Todd v. Rennick

13 Colo. 546 | Colo. | 1889

Reed, C.

These two cases were consolidated for final hearing by an order of this court. In the former, on the 9th day of January, 1885, defendant in error filed in this court a motion to dismiss this cause for reasons assigned; also to strike from the supposed record all the testimony taken in such case in the county court. On the 10th day of February, 1885, an order was made striking out all testimony and overruling the motion to dismiss the writ. The cause was not remanded, and, no testimony taken. It is hardly necessary to say that, there being no proof to establish the supposed will as required by statute, the judgment denying the probate must be affirmed for this cause alone, and further consideration of the case is not needed.
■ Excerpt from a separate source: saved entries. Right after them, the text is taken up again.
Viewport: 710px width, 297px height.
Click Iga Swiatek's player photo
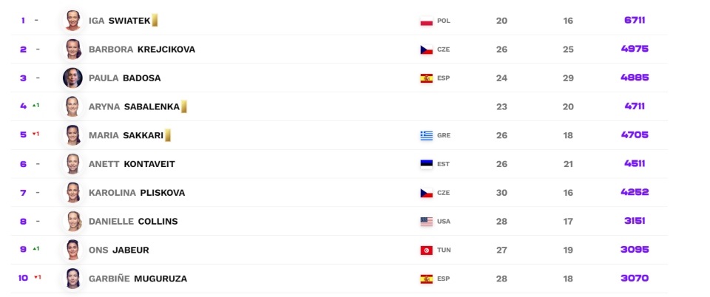72,21
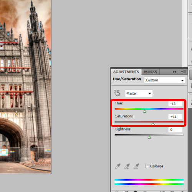The width and height of the screenshot is (192, 192).
Task: Open the Custom preset dropdown
Action: [x=165, y=80]
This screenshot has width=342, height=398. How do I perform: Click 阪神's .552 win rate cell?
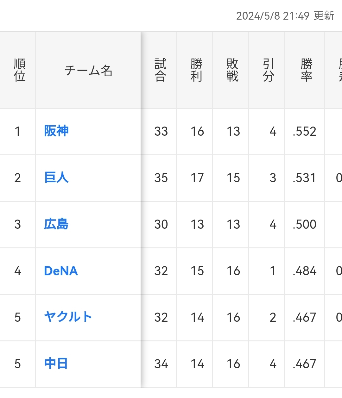pyautogui.click(x=305, y=132)
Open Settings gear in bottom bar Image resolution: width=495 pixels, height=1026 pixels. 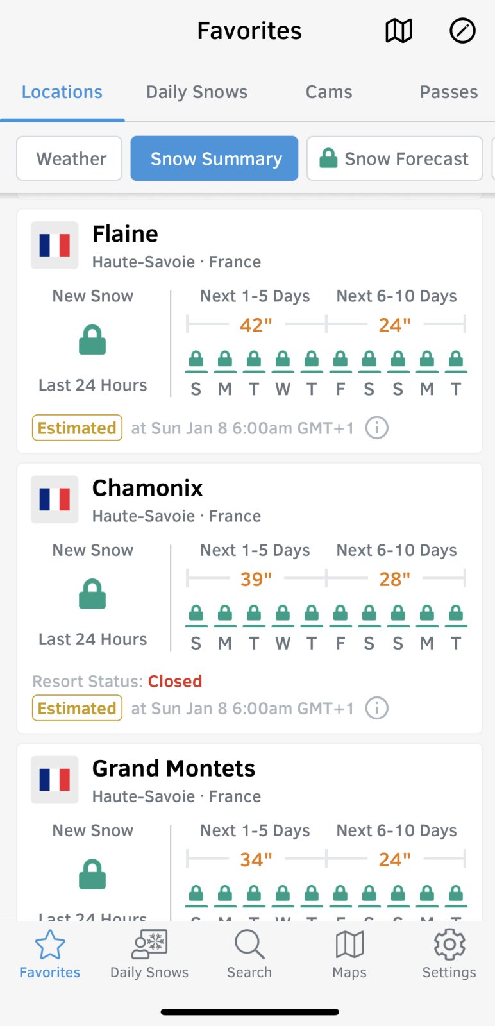[449, 954]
By the record in the second case it appears that in the month of July, 1882, Atwell Bennick made, duly executed and published his last will and testament, disposing of his entire estate, real and personal. On the 24th day of February, 1884, he died at his place of residence in the city of Denver, leaving a widow, Bettie A. D. (contestant), but no children. After his death the will could not be found. The envelope which was supposed to contain the will, sealed, stamped and directed to the brother, Henry S. Bennick, on being opened was found to contain no will, but bore evidence of having been opened and resealed. There was no evidence to show, by whom or at what time the will had been taken from it, if it had ever contained it. The tin box or trunk wherein the package had been kept -was in the possession of the deceased to the time of his death, the key to the same also remaining in his possession. Henry S. Bennick was shown to *548have been a devisee under the will to the extent of one-fourth of the estate. He also claimed to be an executor, either sole or jointly with others. The will having been lost or destroyed, he attempted to make proof of its execution and contents, and have it admitted to probate as a lost will, under section 21, chapter 115, General Statutes, which is as follows: “Whenever any will shall have been lost or destroyed, and the fact of the execution thereof can be established as hereinbefore provided, and the contents thereof are likewise shown by the testimony of two or more witnesses, the - county court may admit the same to probate and record as in other cases: Provided, that in every such case the order admitting such will to probate shall set forth the contents of the will at length, and the names of the witnesses by whom the same was proven, and such order shall be recorded in the records of wills: And provided further, that no will shall be admitted to probate upon proof of the contents thereof unless it shall be proven that the same was in existence at the time of the death of the testator.”

The court, after hearing the testimony, refused probate of the supposed will, and the matter was brought by writ of error to this court for review; the refusal of the court to admit the will to probate being assigned for error. It will be observed on examination of the statute that in order to have a lost will admitted to probate it is necessary, first, to make proof of the execution of the will as in other cases; second, to make proof of the contents of the will by the testimony of two or more witnesses; and it is provided that the order admitting such will to probate shall set forth the contents of the will at length; “and provided,.further, that no will shall be admitted' to probate upon proof of the contents thereof, unless it shall be proven that the same was in existence at the time of the death of the testator.” The making and execution of the will was satisfactorily proved. Ho question is raised on this proposition. Taking the second *549proposition in connection with the first proviso, and it is evident that, to make the proof necessary to allow probate, both witnesses must testify as to the contents, and the entire contents, of the will, so that the instrument can be substantially reproduced in writing, and, when so reproduced, written at length in the order admitting it to probate. It follows that the whole will, as an entirety, must be established by the united testimony of at least two witnesses, going to each and every part. If this construction is not adopted, and a lost will could be reconstructed by the testimony of one witness testifying to one portion, and another to another portion, a will could be created by less testimony than is required to establish the execution of an existing will when offered for probate, which could not have been the intention of the legislature.

The evidence introduced was insufficient to establish the contents of the lost will. There were three or four witnesses sworn, no two of whom agreed as to all the devisees, nor as to who were the executors. The court was warranted in finding that the contents had not been proved so as to enable the will to be substantially reconstructed and admitted to probate. There was also fatal lack of proof of the existence of the will at the time of the death of the supposed testator. Judge Marsh, who drew the will and attended to its execution, does not testify to having seen it after it was completed. Henry S. Bennick never saw it; only knew of it by statements made to him by his brother. Boswell never saw it. The widow had not seen it since December, 1882, or January, 1883. There was an absolute want of proof of the existence of a will at the time of the death; hence the court was warranted in refusing to admit the supposed lost will to probate, and the judgment should be affirmed.

Richmond and Pattison, CO., concur.

*550Per Curiam.

For the reasons stated in the foregoing opinion the judgments of the court below are affirmed.

Affirmed.

Mr. Justice Elliott, having presided at the trial below, did not participate in this decision.